Lilly Singh premieres in late-night with Late Night star Mindy Kaling
Lilly Singh had a big night on Monday. She was on The Tonight Show. She was on Late Night With Seth Meyers. Oh, and then she was on her own NBC late-night talk show, A Little Late With Lilly Singh, which officially bumps Late Call With Carson Daly from the late-night firmament forever. (Dry your eyes.) For Singh, the first woman to hold down a nightly late-night network gig since Cynthia Garrett closed down the pre-Daly late-late talkfest Later back in 2001, the premiere of A Little Late also marks her transition from the internet to network TV. As she told Fallon on his show, that’s been a two-way learning experience, as her introduction to stringent union rules and the bleep button about as stressful as NBC’s dawning and belated realization that a woman late-night host has different needs than Jimmy and Seth. (Not going to pay for Singh’s manicures, NBC? Please.)
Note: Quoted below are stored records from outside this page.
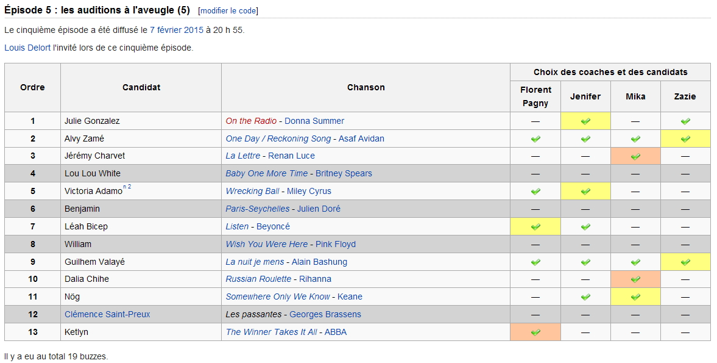Click Mika's checkmark in Nög row
Viewport: 717px width, 363px height.
[635, 297]
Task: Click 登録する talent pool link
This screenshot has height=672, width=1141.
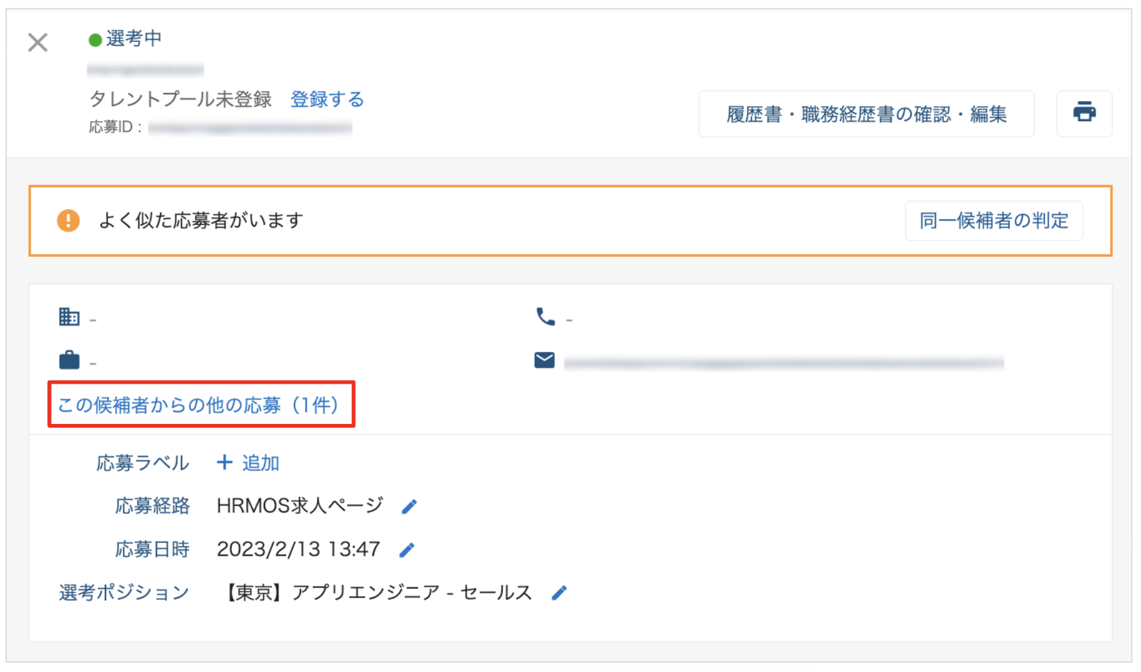Action: coord(327,99)
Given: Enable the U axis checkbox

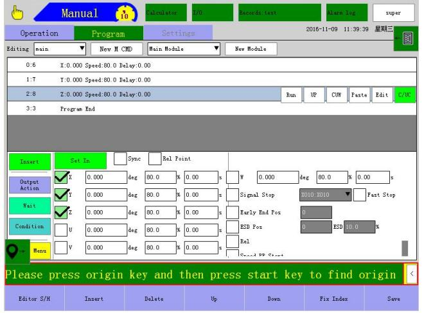Looking at the screenshot, I should pos(60,228).

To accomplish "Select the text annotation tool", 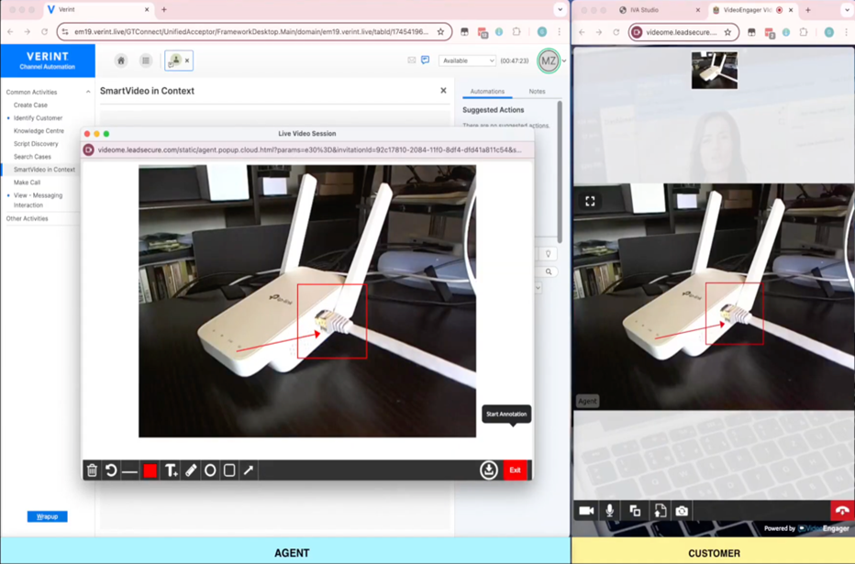I will click(172, 470).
For her first-ever guest, Punjabi-Canadian Singh brought out someone especially meaningful to her as a media mogul, fellow Indian woman with plenty of experience busting down TV barriers, Mindy Kaling. (Kaling’s Office-mate Rainn Wilson first did a bit of welcoming prop comedy.) The two swapped praise and gratitude, Singh to Kaling for blazing a trail for women who look like her in comedy and television, and Kaling to Singh for doing the same on late-night. Telling Singh that, for a woman of color, a lifelong love of late-night TV was a lifetime of “loving something that didn’t love [her] back,” Kaling expressed appreciation for how her new daughter will have someone like Singh to watch “20 years from now, when you’re still doing it and wish you didn’t have to.” Singh and Kaling were also excited to pass the torch to 17-year-old, Tamil-Canadian Maitreyi Ramakrishnan, the first-time actress who’ll be playing, essentially, young Mindy on Kaling’s upcoming, autobiographical, and as-yet-unnamed Netflix series.
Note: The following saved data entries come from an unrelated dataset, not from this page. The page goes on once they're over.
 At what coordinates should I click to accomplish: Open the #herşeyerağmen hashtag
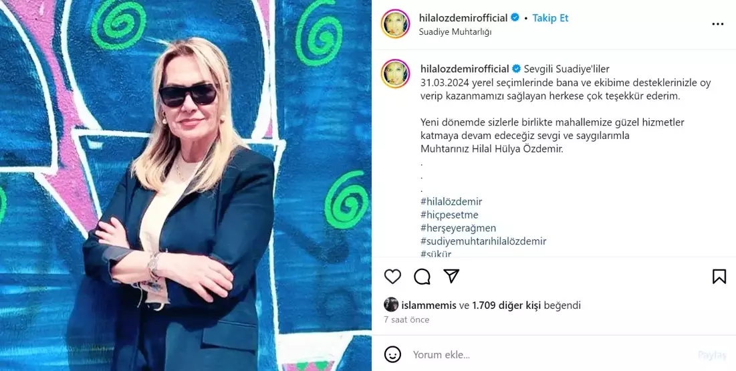459,228
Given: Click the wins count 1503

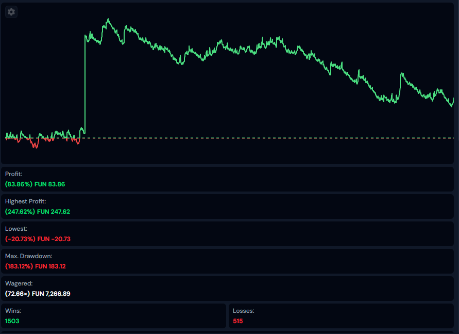Looking at the screenshot, I should pos(12,321).
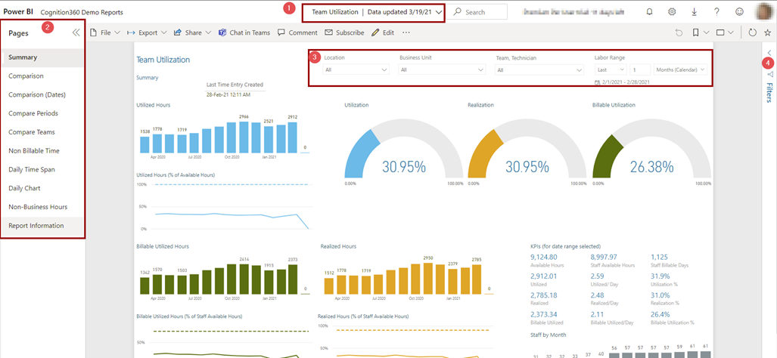Click the feedback smiley icon
Viewport: 777px width, 358px height.
coord(739,12)
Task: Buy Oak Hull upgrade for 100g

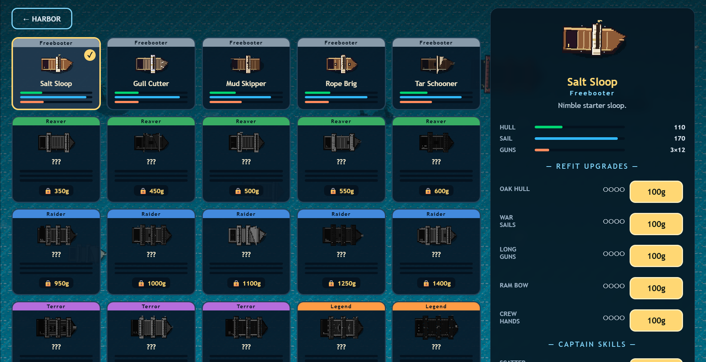Action: coord(656,192)
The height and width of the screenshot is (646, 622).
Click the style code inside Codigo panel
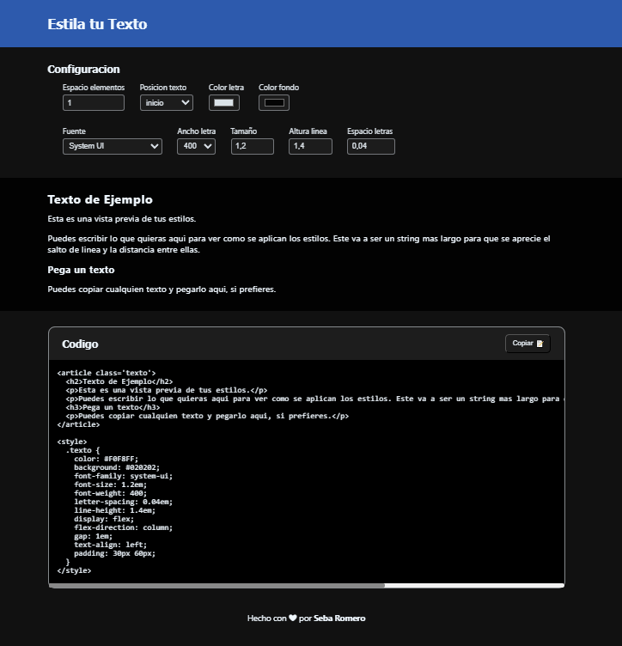point(120,505)
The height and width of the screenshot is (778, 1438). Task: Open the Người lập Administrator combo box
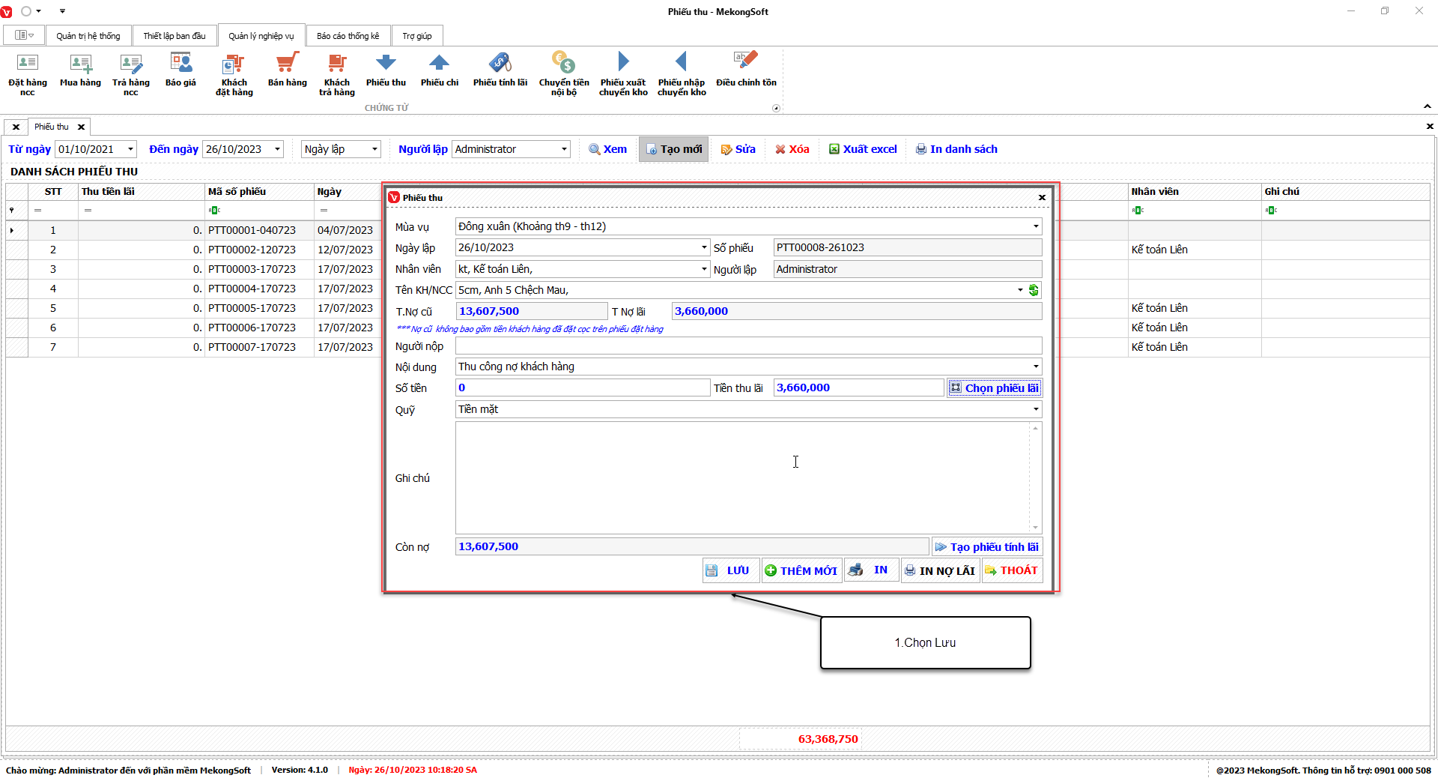564,149
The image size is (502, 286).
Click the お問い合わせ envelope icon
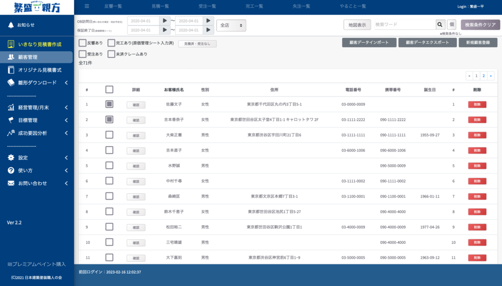click(11, 183)
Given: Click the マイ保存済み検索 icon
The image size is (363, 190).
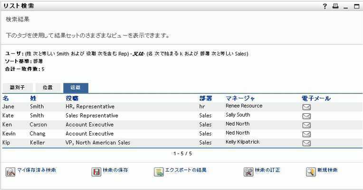Looking at the screenshot, I should (10, 172).
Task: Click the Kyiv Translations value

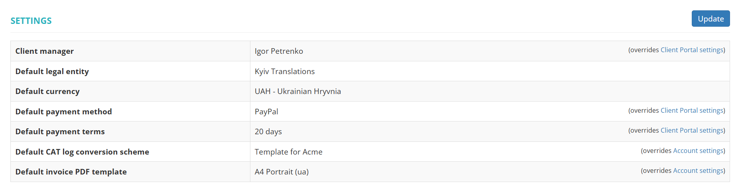Action: [285, 71]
As far as the late-night chit-chat portion of the gig, Singh was her unflappable self, asking Kaling what pop cultural trends and fads Michael Scott would be running into the ground if The Office were still on the air. (Dabbing, certainly, plus leaving “thirsty comments” on celebrities’ Instagram, according to Kaling.) Kaling also expressed surprise at the show’s enduring popularity, at least as it translates to “15-year-old white boys” calling out her name in airports, which, she says, makes her feel “with it.” Singh tested the reality of that by playing a game of guess the post-millennial slang (Kaling is not, as it turns out, with it), although Kaling’s well-publicized love for HBO’s sexy teen drama Euphoria might buy back some cred. (Even if, as Kaling admitted, watching it so raptly as a middle-aged mom makes her “a creep.”) Playing another game (Fallon, watch your back), Singh and Kaling then speed-applied some stick-on Euphoria face-bedazzling, although Singh admitted defeat, crying out “Nothing sticks! I’m too sweaty!” She was a little bit, although, for a first episode, Singh looked plenty poised to anchor her own late-night show.